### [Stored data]
----

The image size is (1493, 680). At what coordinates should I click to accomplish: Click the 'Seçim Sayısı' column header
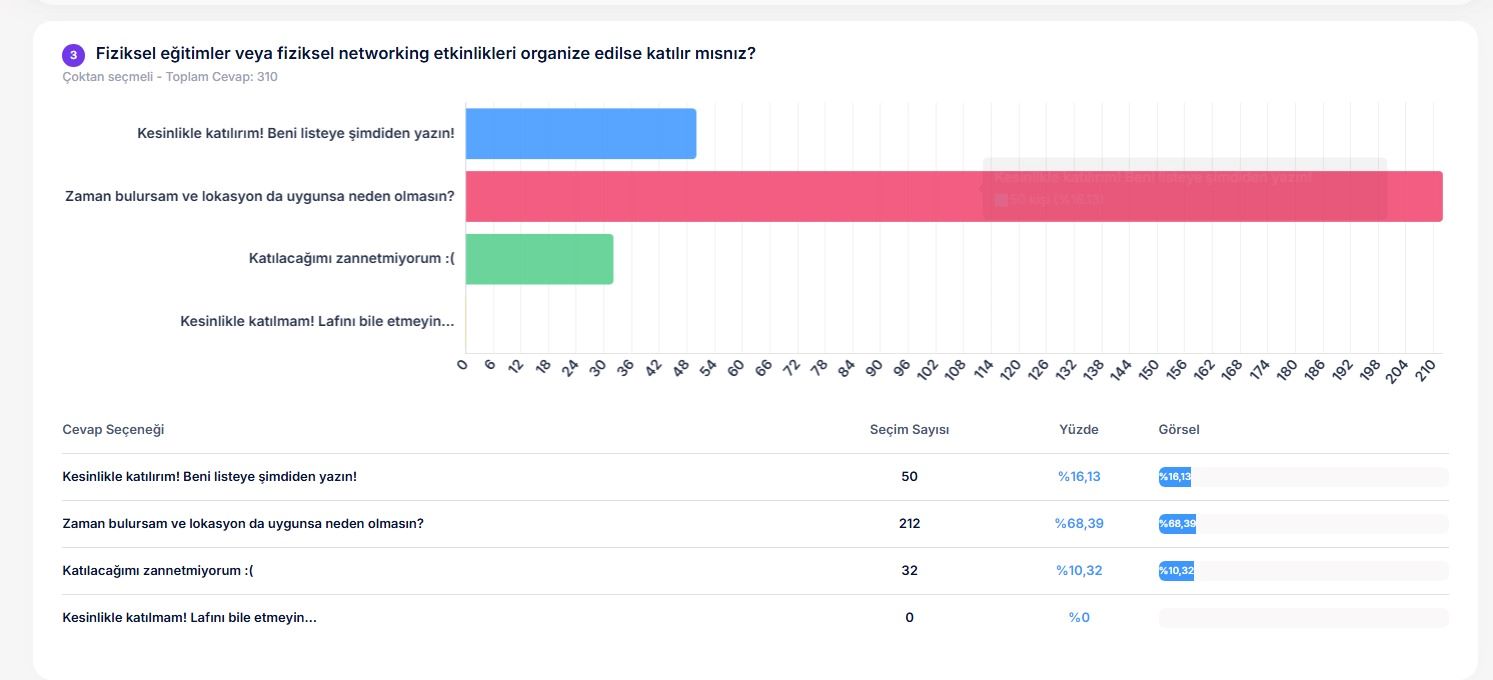[909, 429]
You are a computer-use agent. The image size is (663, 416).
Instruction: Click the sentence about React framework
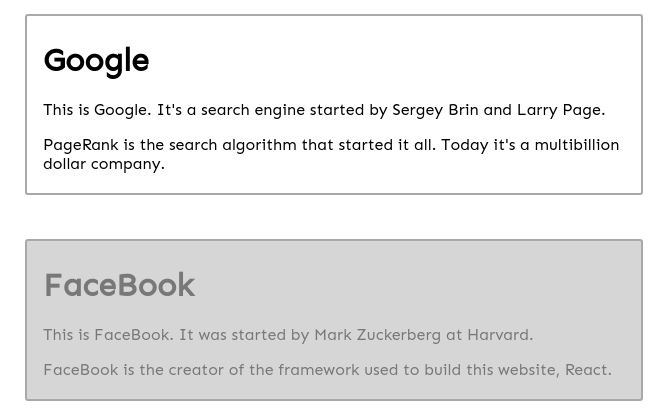coord(328,370)
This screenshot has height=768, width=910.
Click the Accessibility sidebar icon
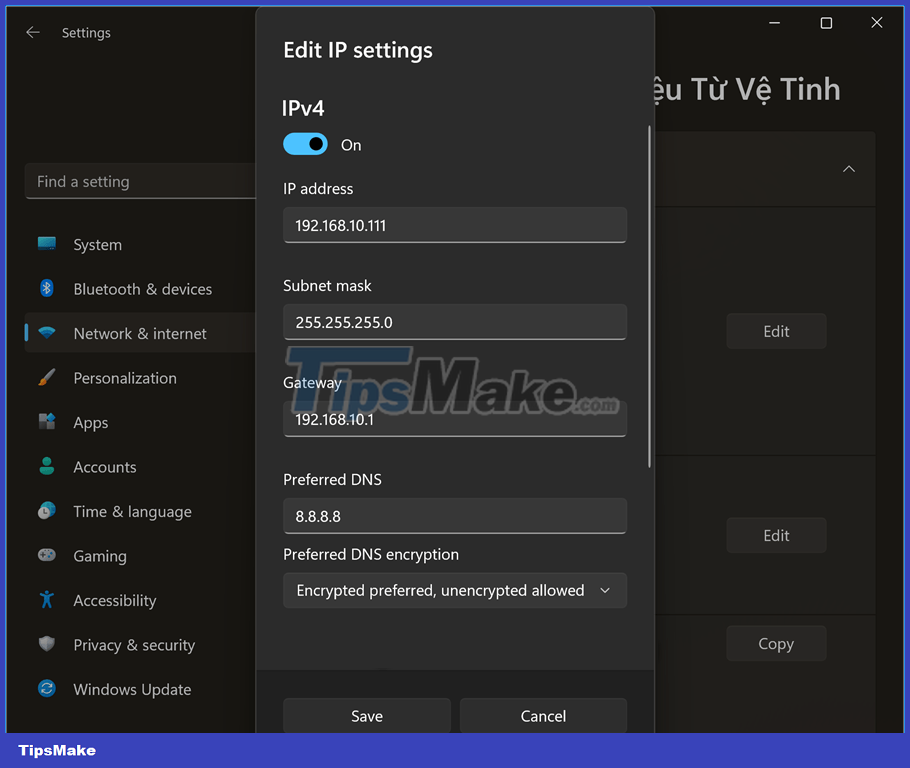point(46,600)
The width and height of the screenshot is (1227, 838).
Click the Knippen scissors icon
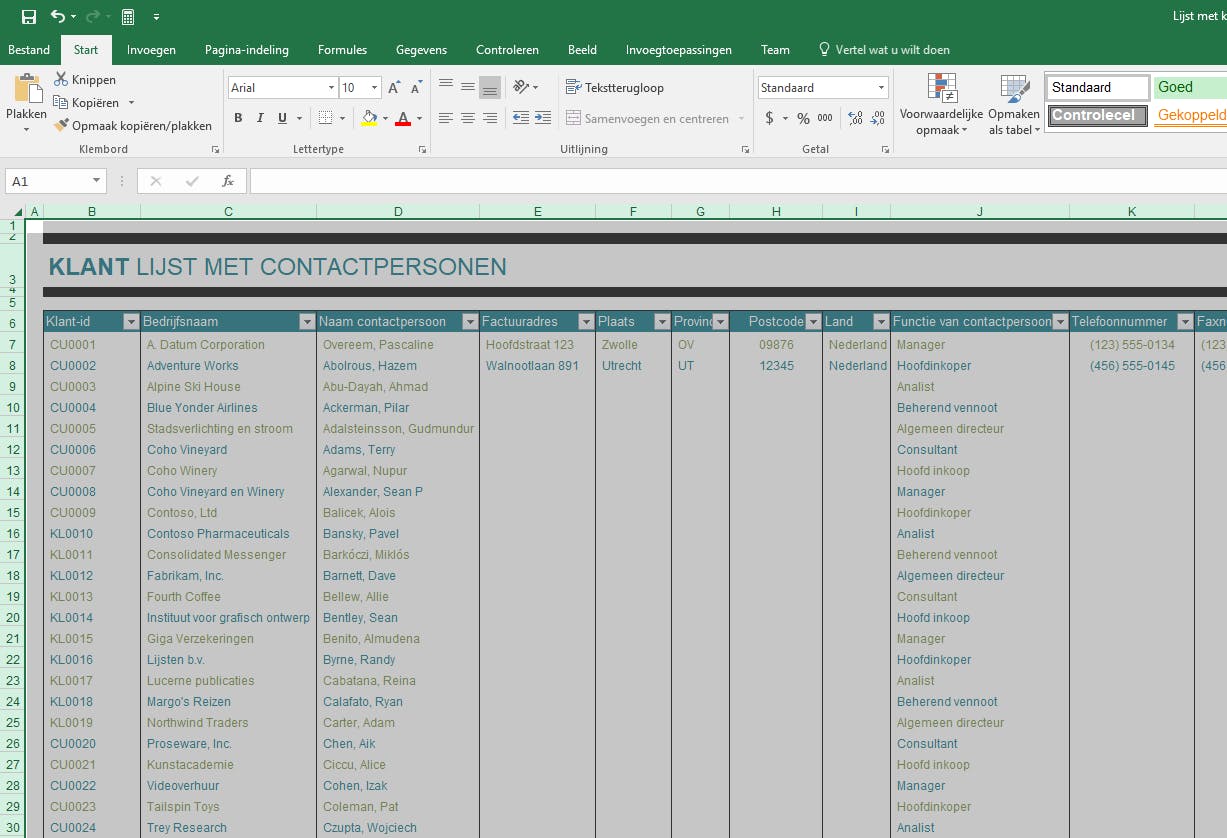61,80
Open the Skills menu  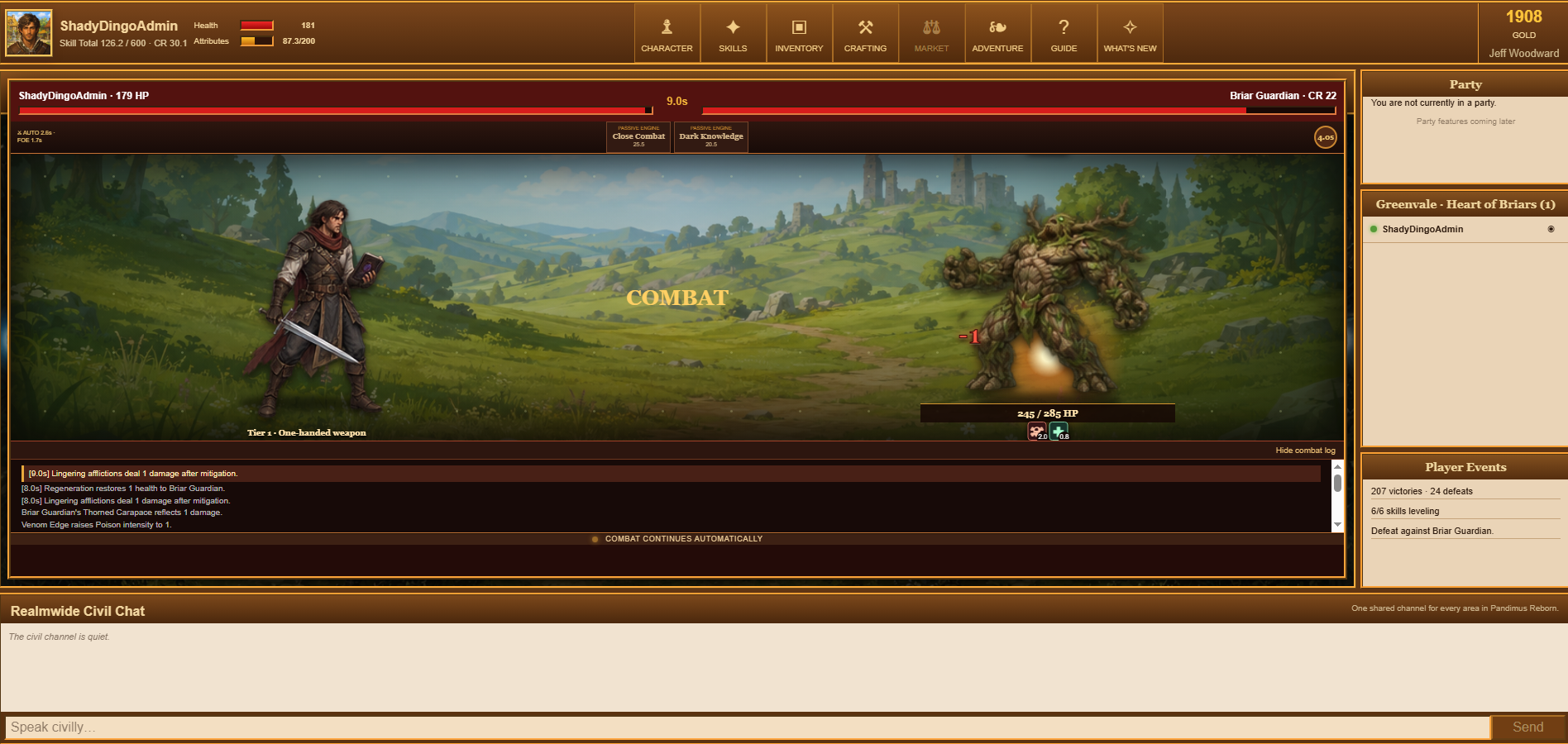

----

### [Problem requirements]
Exactly as they stand, the entries must be written out again, pictures excluded.

### [Reply]
The image size is (1493, 680). At what coordinates should I click to accomplish: Click the 'Seçim Sayısı' column header
[909, 429]
You are a computer-use agent. The image size is (663, 416).
Instruction: Click the sentence about React framework
coord(328,370)
This screenshot has height=768, width=910.
Click the Accessibility sidebar icon
point(46,600)
The width and height of the screenshot is (1227, 838).
Click the Knippen scissors icon
61,80
Open the Skills menu  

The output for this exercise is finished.